Send user prompts inside a function to stderr...
Function foo()...
Echoing 'this is my data'...
foo() returned 'this is my data'
Passing global and local variables...
Outside function: GLOBALVAR=Reusing result of foo() which is 'this is my data'
Inside function fn()...
GLOBALVAR=Reusing result of foo() which is 'this is my data'
LOCALVAR=declared inside fn() with 'local' keyword is only visible in fn()
GLOBALinFN=declared inside fn() without 'local' keyword is visible globally
Inside function fnX()...
GLOBALVAR=Reusing result of foo() which is 'this is my data'
LOCALVARx=declared inside fnX() with 'local' keyword is only visible in fnX()
GLOBALinFNx=declared inside fnX() without 'local' keyword is visible globally
Outside function...
GLOBALVAR=Reusing result of foo() which is 'this is my data'
LOCALVAR=
GLOBALinFN=declared inside fn() without 'local' keyword is visible globally
LOCALVARx=
GLOBALinFNx=declared inside fnX() without 'local' keyword is visible globally
I found a good but old article here that gave a comprehensive list of utility libraries:
http://dberkholz.com/2011/04/07/bash-shell-scripting-libraries/
I can tell you that the lack of available function libraries has nothing to do with Bash's limitations, but rather how Bash is used. Bash is a quick and dirty language made for automation, not development, so the need for a library is rare. Then, you start to have a fine line between a function that needs to be shared, and converting the function into a full fledged script to be called. This is from a coding perspective, to be loaded by a shell is another matter, but normally runs on personal taste, not need. So... again a lack of shared libraries.
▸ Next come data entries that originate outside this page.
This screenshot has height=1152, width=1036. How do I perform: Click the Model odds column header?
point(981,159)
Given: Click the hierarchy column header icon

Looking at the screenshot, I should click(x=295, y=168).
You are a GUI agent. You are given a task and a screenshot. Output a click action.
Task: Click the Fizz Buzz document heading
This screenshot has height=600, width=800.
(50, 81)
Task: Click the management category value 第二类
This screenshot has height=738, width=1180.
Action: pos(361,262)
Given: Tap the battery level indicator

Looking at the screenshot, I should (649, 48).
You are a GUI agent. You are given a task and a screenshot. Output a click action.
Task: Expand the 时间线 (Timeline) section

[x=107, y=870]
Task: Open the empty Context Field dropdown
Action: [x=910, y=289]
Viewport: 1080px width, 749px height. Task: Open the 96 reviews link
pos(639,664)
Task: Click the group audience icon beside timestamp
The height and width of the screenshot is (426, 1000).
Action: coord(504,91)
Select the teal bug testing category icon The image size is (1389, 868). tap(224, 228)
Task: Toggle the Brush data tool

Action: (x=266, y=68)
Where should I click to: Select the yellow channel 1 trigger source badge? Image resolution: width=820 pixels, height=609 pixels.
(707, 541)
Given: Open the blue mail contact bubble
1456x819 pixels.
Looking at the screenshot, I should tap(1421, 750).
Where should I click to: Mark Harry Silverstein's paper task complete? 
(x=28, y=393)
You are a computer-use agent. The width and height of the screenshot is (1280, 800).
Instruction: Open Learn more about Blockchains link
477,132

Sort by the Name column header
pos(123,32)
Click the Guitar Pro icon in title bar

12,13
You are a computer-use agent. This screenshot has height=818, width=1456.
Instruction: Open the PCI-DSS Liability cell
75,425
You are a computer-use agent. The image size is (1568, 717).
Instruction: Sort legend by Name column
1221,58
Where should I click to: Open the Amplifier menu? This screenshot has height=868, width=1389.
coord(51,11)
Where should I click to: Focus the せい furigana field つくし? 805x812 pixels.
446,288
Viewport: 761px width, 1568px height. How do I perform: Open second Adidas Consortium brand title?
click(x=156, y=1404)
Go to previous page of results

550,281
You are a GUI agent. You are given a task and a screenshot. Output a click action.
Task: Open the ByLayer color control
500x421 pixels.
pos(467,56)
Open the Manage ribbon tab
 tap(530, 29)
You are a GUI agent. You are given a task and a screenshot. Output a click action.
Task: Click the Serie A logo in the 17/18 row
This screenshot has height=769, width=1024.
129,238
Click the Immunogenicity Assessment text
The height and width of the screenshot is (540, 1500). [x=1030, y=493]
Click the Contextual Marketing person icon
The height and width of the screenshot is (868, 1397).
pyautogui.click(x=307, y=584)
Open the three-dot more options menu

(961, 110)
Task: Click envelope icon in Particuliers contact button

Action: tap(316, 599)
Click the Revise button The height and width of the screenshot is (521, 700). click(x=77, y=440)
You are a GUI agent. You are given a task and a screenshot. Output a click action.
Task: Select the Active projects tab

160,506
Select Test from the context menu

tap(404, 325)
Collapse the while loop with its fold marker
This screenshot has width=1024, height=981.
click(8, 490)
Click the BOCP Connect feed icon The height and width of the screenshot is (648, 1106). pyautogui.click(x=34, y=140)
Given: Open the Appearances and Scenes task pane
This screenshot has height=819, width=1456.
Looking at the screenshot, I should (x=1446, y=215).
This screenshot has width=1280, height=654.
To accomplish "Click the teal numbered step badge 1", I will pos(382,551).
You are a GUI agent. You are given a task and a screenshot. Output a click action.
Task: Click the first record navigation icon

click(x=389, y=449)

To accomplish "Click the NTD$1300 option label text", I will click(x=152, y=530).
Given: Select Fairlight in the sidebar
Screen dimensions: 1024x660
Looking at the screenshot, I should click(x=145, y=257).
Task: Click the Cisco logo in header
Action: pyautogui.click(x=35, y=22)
Here are a few functions I use regularly
In my .bashrc
cd () {
local pwd="${PWD}/"; # we need a slash at the end so we can check for it, too
if [[ "$1" == "-e" ]]; then
shift
# start from the end
[[ "$2" ]] && builtin cd "${pwd%/$1/*}/${2:-$1}/${pwd##*/$1/}" || builtin cd "$#"
else
# start from the beginning
if [[ "$2" ]]; then
builtin cd "${pwd/$1/$2}"
pwd
else
builtin cd "$#"
fi
fi
}
And a version of a log()/err() exists in a function library at work for coders-- mainly so we all use the same style.
log() {
echo -e "$(date +%m.%d_%H:%M) $#"| tee -a $OUTPUT_LOG
}
err() {
echo -e "$(date +%m.%d_%H:%M) $#" |tee -a $OUTPUT_LOG
}
As you can see, the above utilities we use here, are not that exciting to share. I have another library to do tricks around bash limitations, which I think is the best use for them and I recommend creating your own.